Among the entries that follow, locate the line with "Click the Booked date 02/19/2026" and the line with "1083x565 pixels.". Output those lines and all lines in between, exactly, minus the pictures.

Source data
_ _ _ _

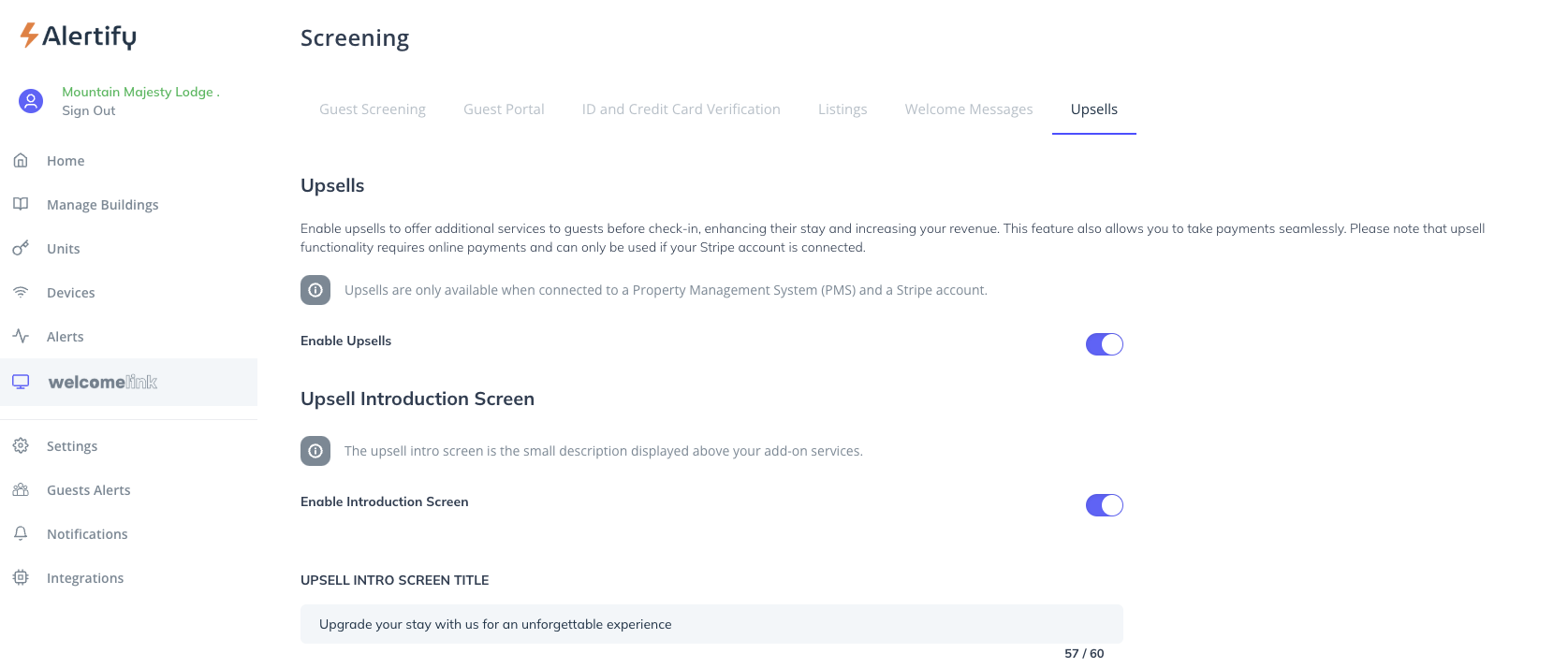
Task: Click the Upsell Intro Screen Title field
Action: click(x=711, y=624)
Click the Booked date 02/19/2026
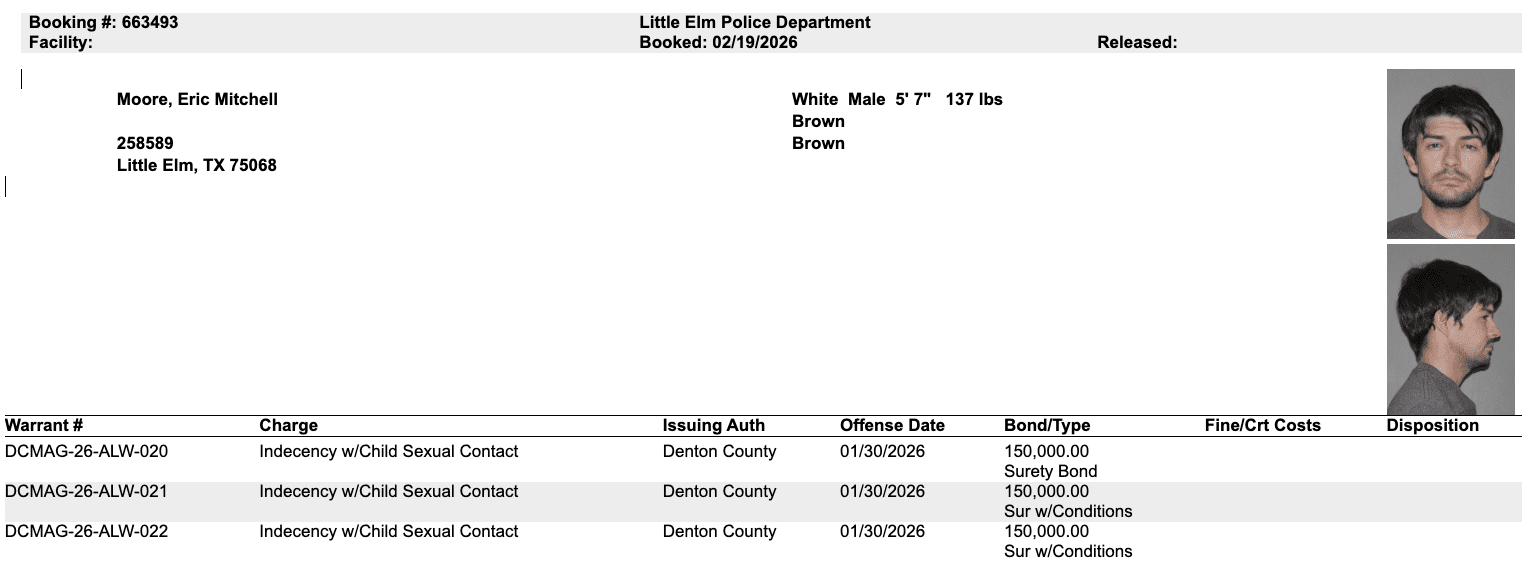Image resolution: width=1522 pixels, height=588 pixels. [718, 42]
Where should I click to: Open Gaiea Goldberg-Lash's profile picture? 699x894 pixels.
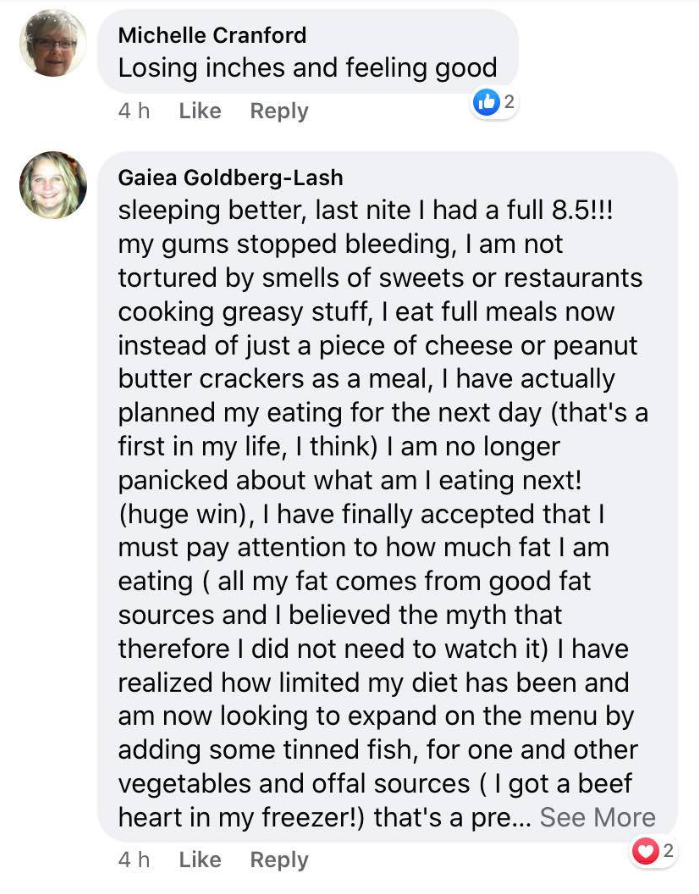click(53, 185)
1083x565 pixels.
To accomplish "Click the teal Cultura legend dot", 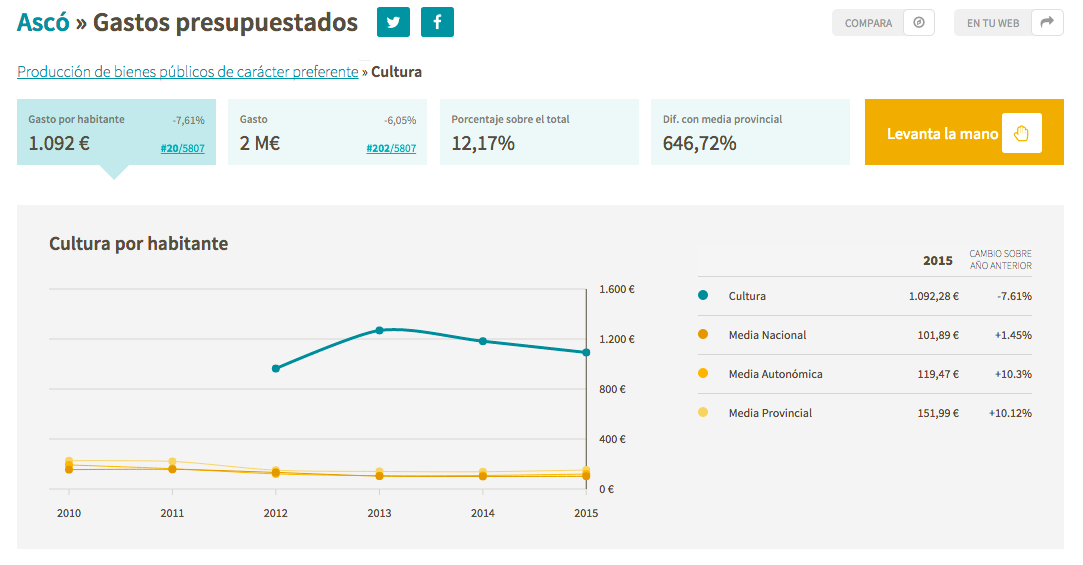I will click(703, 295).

_ _ _ _

> Exercise output:
Click the Booked date 02/19/2026
Image resolution: width=1522 pixels, height=588 pixels. [718, 42]
Where should I click to: Open Gaiea Goldberg-Lash's profile picture? 699x894 pixels.
click(53, 185)
1083x565 pixels.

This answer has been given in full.